Job
In the items from the line with "Task: Click the info icon in the blue banner" to the line with "Looking at the", can you change "info icon" to "help icon" and give only those lines back, otherwise unchanged and without the pictures?

— START Exercise inputs —

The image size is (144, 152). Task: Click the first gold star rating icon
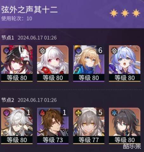click(x=114, y=13)
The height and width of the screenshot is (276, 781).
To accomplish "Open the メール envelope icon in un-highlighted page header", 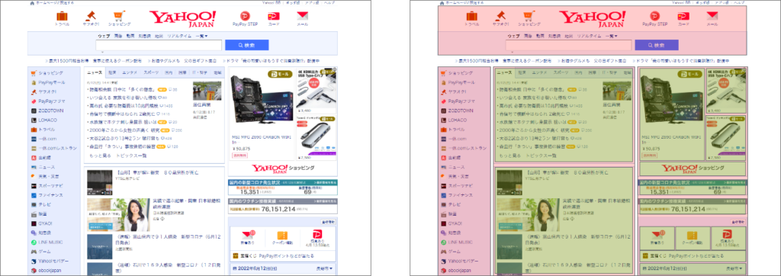I will click(x=302, y=16).
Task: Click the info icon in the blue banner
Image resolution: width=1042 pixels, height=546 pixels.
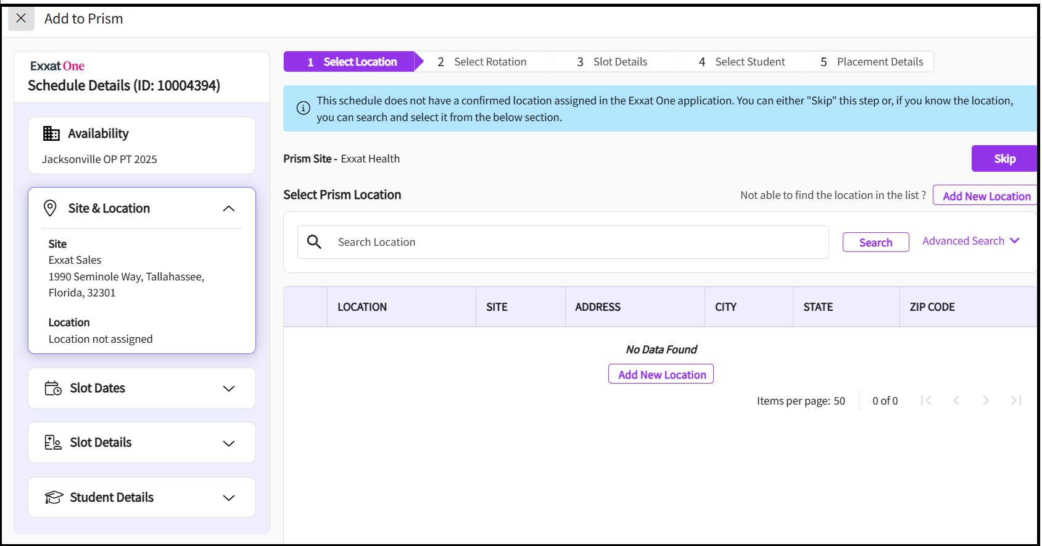Action: pyautogui.click(x=304, y=108)
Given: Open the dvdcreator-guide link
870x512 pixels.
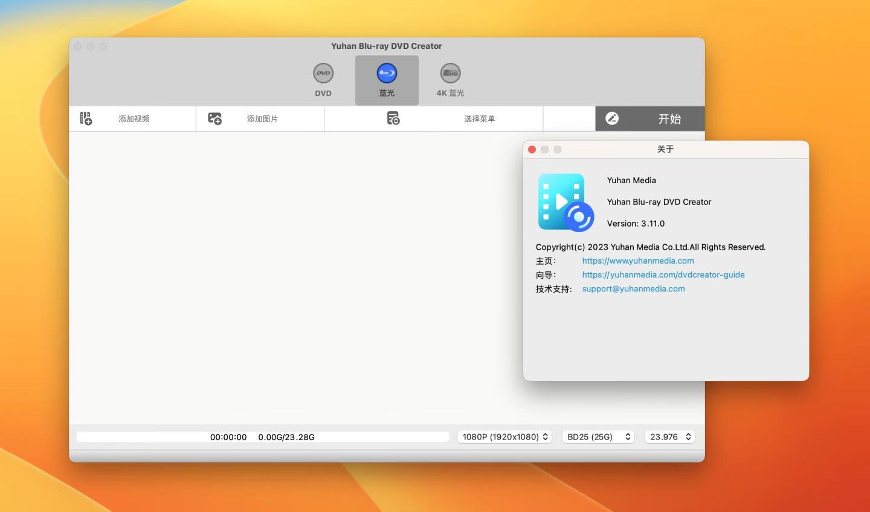Looking at the screenshot, I should pyautogui.click(x=663, y=275).
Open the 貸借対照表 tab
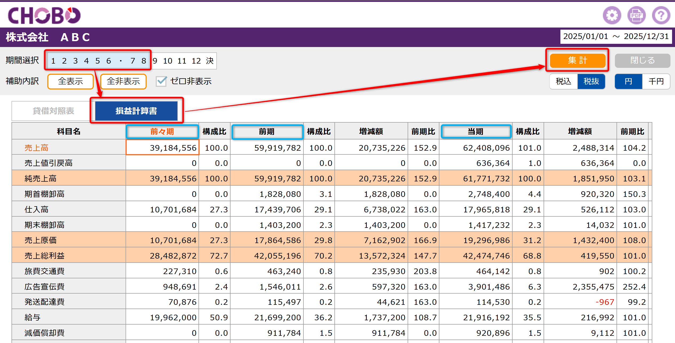The image size is (675, 343). (x=53, y=111)
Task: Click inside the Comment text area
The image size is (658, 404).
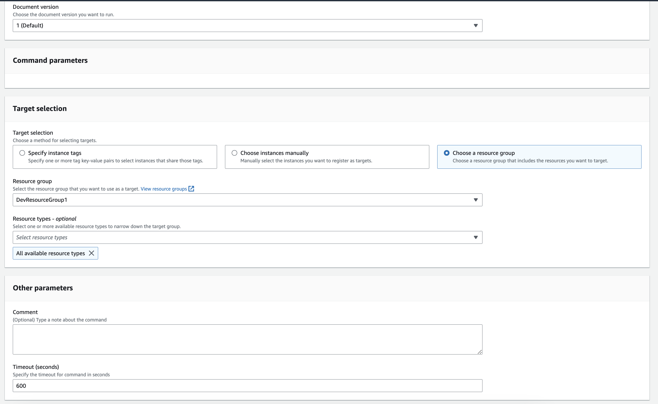Action: click(x=247, y=339)
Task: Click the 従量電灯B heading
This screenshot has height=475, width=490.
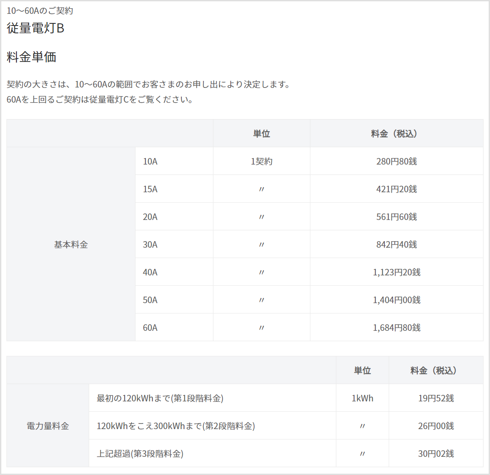Action: (x=35, y=28)
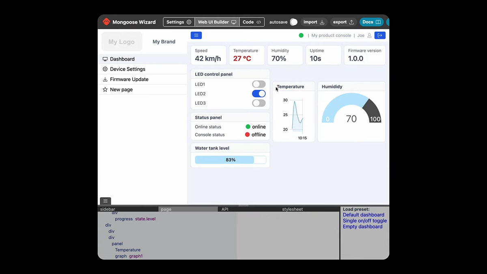487x274 pixels.
Task: Enable the LED3 switch
Action: tap(259, 103)
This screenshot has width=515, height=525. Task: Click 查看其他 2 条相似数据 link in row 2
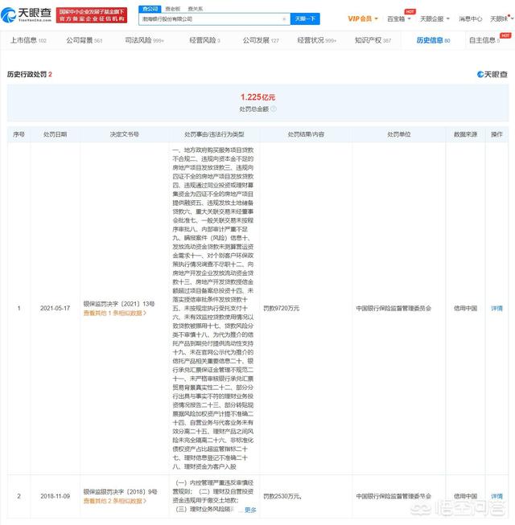click(114, 501)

— END Exercise inputs —

Answer to the exercise
Task: Click the help icon in the blue banner
Image resolution: width=1042 pixels, height=546 pixels.
Action: pyautogui.click(x=304, y=108)
Given: Open the dvdcreator-guide link
870x512 pixels.
Looking at the screenshot, I should pyautogui.click(x=663, y=275).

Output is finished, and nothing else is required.